Could you write out the entries again, requests included, from the line containing "The height and" through the end of the entries, shifting every coordinate in the answers by -68? Leave the pictures out.

◆ Data section ◆
Begin

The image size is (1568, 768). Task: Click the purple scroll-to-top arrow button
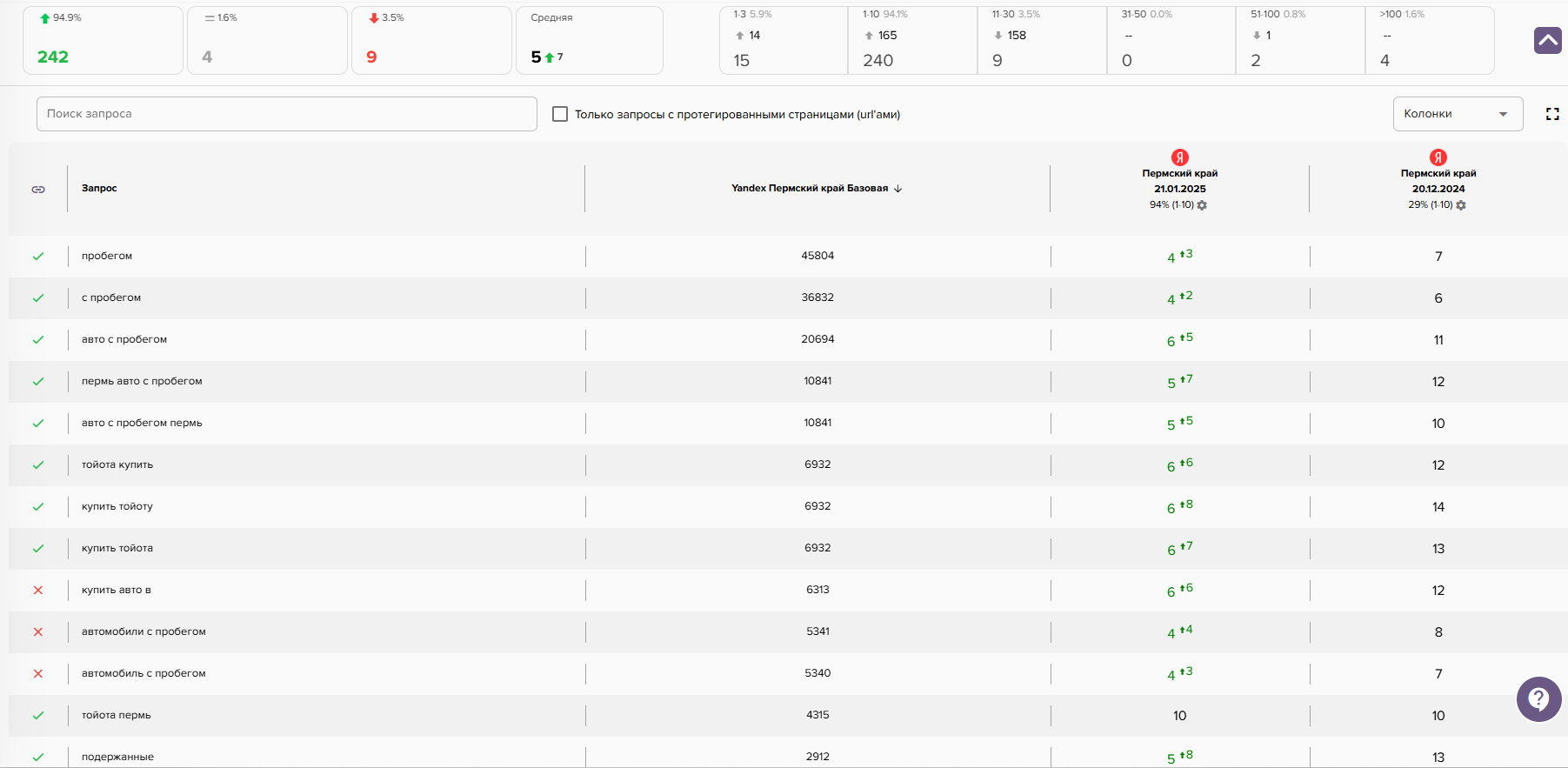click(1547, 40)
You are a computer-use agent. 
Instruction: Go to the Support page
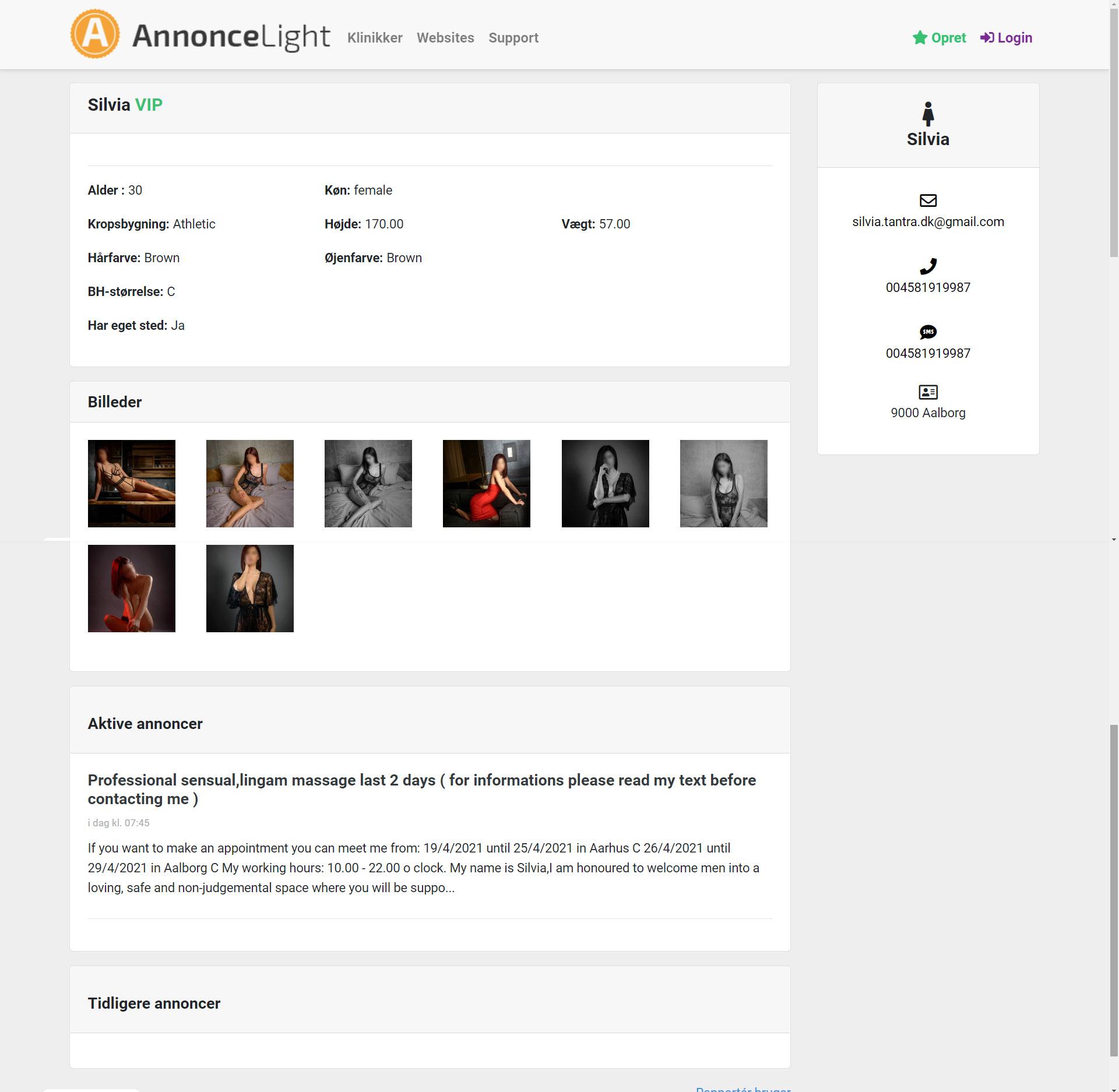coord(513,38)
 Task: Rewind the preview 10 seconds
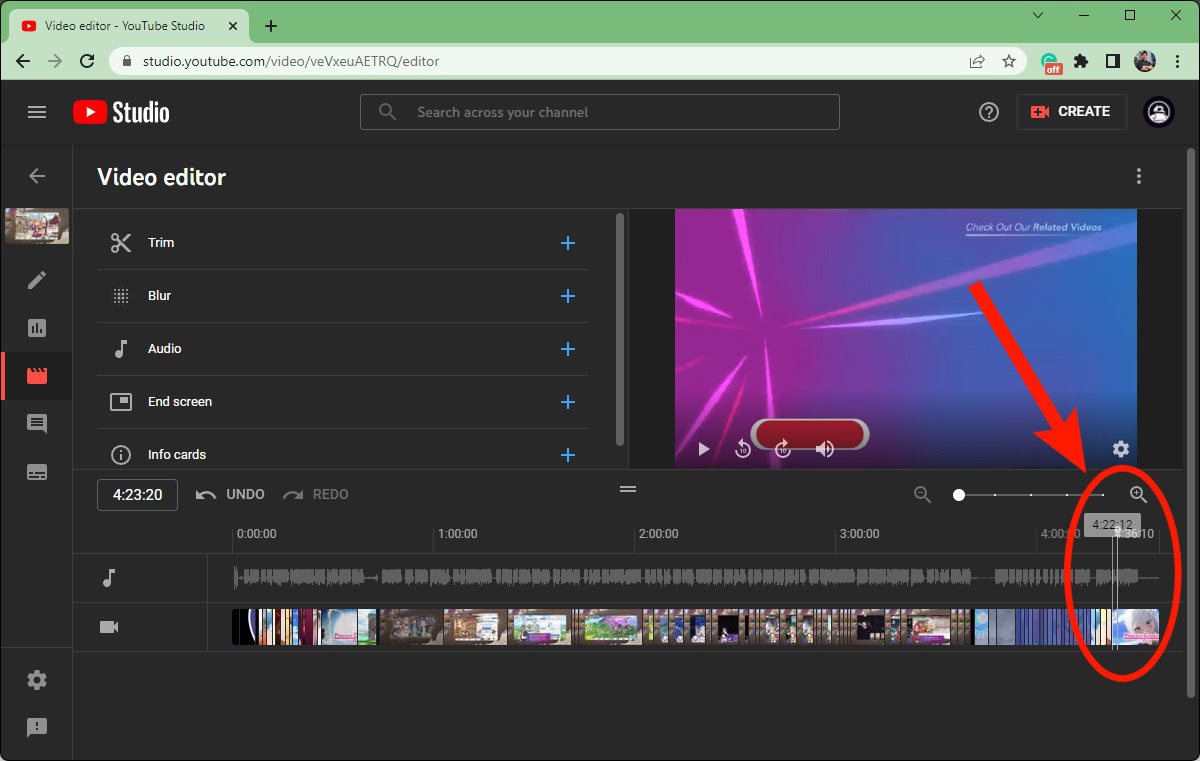coord(743,449)
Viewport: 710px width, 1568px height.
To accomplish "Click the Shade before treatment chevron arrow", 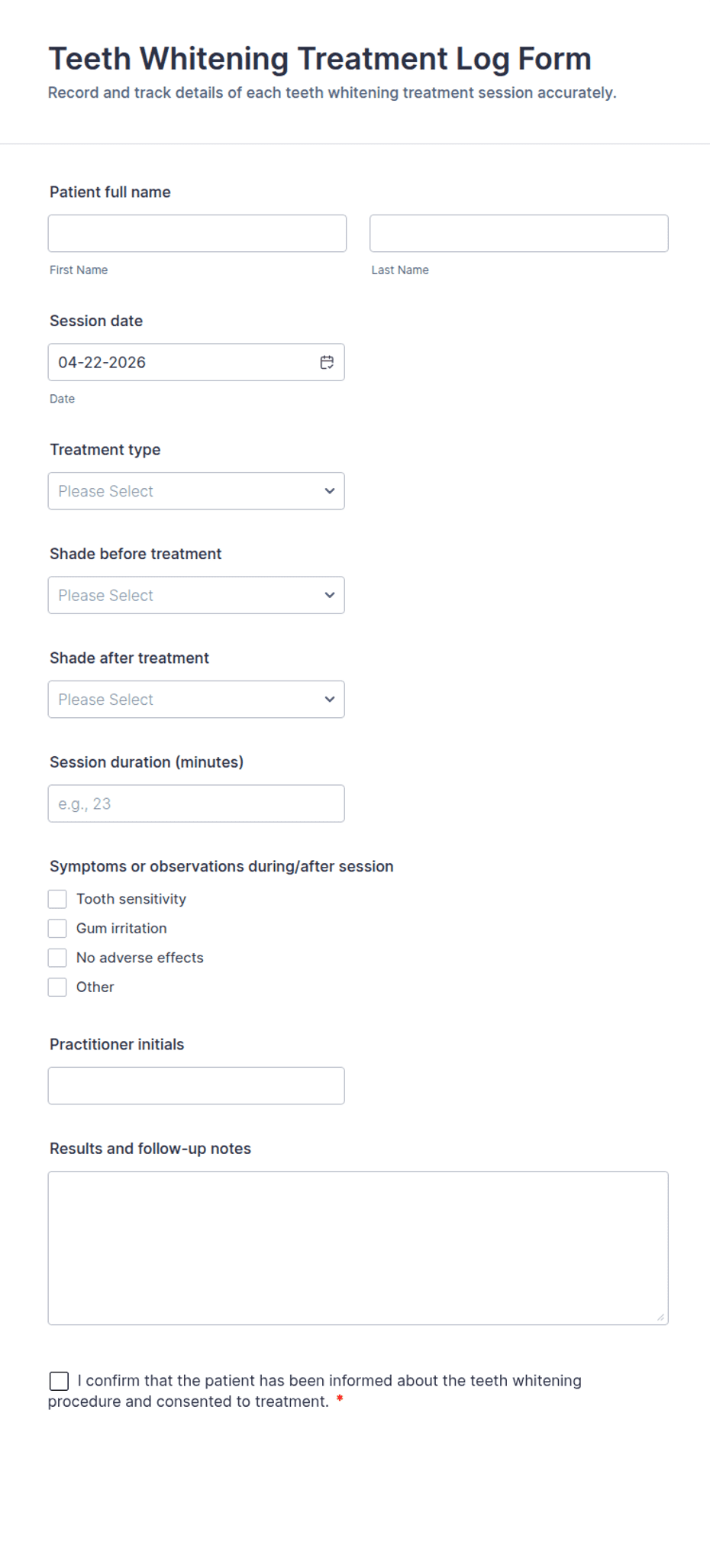I will point(330,595).
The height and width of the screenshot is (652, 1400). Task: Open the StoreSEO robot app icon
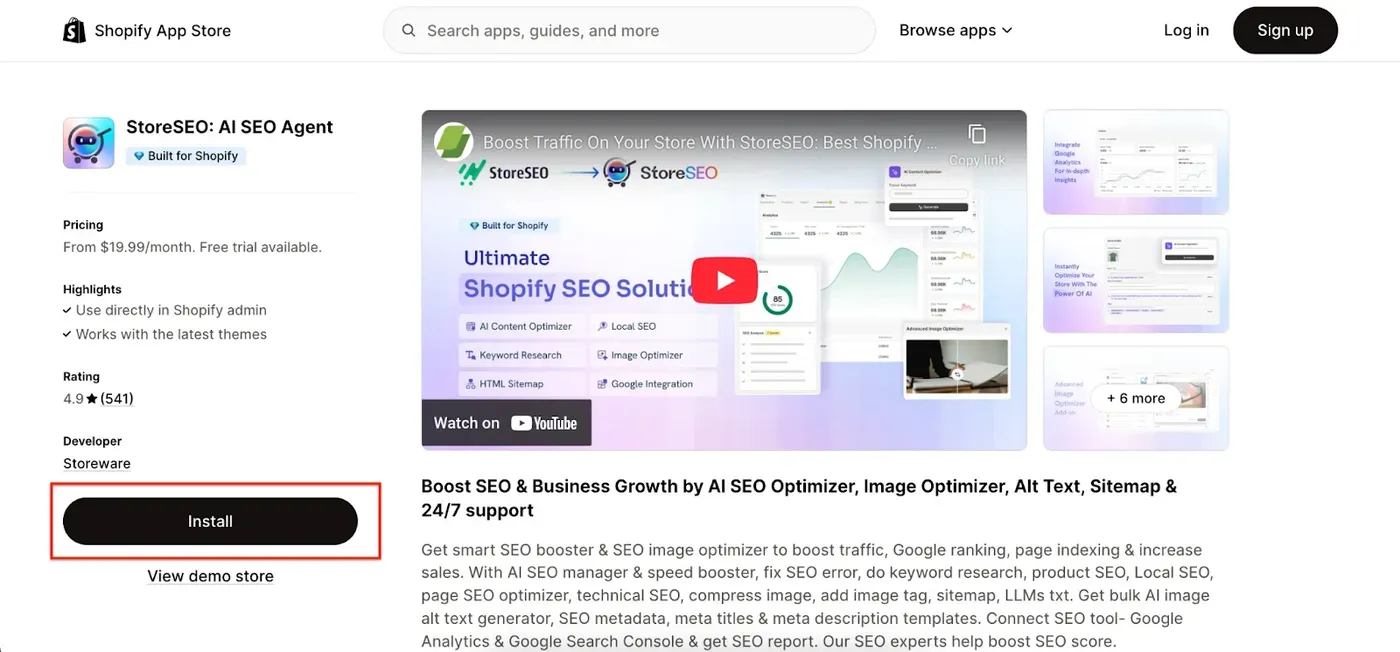88,142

End

◆ The output ◆
The height and width of the screenshot is (652, 1400). Task: Open the StoreSEO robot app icon
20,74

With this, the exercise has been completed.